You are the chief fundraiser for your charitable organization. Your year-end solicitation is out the door and results are rolling in. You’ve celebrated your team’s success and everyone has bought into next year’s goals. What next?
December is a great time to review your development plan to ensure your fundraising and stewardship activities don’t hide inadvertent tax or legal consequences for your donors or your organization. Why you? By focusing on understanding your donors’ needs, you just might catch things that others on your team could miss.
Here are a few places to look to make sure you’re getting your donors what they need so that they get the most from their support of your mission, and neither of you end up in hot water with the IRS.

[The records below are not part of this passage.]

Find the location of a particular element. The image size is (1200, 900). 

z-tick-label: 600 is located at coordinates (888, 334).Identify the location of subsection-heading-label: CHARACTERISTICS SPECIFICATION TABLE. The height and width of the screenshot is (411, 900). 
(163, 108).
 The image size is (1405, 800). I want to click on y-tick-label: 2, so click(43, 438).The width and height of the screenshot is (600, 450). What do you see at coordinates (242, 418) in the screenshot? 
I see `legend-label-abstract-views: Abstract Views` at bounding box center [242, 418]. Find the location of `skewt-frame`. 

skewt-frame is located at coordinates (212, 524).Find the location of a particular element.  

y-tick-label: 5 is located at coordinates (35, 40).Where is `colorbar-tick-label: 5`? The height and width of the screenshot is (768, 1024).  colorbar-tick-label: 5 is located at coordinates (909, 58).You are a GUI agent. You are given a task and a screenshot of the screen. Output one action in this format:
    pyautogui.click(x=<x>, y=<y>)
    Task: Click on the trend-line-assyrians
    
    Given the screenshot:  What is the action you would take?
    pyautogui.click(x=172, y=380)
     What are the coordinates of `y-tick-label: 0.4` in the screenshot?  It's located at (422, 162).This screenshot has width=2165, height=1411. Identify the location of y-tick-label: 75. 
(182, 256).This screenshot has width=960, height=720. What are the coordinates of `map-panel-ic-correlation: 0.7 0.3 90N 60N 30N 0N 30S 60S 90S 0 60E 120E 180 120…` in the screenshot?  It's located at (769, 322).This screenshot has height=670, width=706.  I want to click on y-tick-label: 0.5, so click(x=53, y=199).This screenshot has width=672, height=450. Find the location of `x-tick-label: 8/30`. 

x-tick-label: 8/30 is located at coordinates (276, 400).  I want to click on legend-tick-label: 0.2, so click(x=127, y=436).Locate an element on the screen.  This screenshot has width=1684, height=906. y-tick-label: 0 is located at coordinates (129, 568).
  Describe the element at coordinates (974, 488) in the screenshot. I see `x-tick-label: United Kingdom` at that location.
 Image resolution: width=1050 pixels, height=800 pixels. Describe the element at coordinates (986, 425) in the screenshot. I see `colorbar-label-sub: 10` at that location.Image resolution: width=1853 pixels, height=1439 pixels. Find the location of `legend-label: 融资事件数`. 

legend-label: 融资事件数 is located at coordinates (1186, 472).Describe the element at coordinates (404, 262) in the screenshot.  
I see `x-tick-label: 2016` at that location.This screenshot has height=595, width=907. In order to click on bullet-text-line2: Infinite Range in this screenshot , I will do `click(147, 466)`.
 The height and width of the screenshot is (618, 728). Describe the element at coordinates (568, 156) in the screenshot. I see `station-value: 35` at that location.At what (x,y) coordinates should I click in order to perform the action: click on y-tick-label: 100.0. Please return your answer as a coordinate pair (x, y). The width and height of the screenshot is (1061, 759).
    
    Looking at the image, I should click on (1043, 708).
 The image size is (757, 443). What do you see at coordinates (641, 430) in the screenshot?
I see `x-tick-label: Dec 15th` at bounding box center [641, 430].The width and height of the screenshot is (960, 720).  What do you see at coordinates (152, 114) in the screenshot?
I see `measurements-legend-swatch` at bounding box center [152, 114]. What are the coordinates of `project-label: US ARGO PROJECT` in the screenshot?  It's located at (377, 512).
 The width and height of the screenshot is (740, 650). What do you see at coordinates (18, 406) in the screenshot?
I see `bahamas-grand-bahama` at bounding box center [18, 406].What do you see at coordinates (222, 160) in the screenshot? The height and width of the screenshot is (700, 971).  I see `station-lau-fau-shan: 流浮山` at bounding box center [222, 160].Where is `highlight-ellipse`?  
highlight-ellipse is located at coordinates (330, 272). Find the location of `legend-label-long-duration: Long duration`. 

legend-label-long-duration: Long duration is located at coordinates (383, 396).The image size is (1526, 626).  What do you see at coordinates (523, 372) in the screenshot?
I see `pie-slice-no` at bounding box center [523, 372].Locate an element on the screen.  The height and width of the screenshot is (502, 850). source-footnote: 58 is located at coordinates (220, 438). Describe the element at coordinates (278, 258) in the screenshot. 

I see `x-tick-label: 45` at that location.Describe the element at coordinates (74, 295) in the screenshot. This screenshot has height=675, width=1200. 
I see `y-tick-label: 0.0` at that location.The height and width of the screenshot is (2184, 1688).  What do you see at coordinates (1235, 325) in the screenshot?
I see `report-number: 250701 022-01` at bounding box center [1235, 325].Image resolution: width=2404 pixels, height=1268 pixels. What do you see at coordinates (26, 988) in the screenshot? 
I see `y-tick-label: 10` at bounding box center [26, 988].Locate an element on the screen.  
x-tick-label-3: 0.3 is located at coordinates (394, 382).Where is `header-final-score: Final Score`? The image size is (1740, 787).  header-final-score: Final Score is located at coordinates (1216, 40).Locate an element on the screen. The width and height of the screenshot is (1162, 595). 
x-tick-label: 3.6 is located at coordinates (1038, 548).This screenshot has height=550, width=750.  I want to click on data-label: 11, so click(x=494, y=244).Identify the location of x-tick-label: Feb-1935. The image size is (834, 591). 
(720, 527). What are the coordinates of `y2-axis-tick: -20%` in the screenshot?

PART ONE: GIFT ACKNOWLEDGMENT PROCESSES
You’re a great fundraiser, so you know what a great acknowledgment letter looks like. You’ve coached your team to personalize, convey impact, and tell a compelling story that leaves the reader wanting more. But if your letter doesn’t meet IRS requirements, it won’t do your donor much good when they try to claim a deduction for that gift. Here’s a quick review:
For gifts of $250 or more, your donor needs a contemporaneous (think “timely”) written acknowledgment that includes the name of the organization, the amount of the gift (if cash or equivalent) or description but not the value of a non-cash gift, the date of the gift, and a statement that no goods or services were provided by the organization (as long as that’s true).
For a gift of $75 or greater in which something was exchanged for the gift, the written acknowledgment must contain a statement to that effect, with a good faith estimate of the value of what was exchanged. One common scenario is a receipt for a ticket to your annual gala, in which the donor paid $250, and the fair market value of their dinner is $75.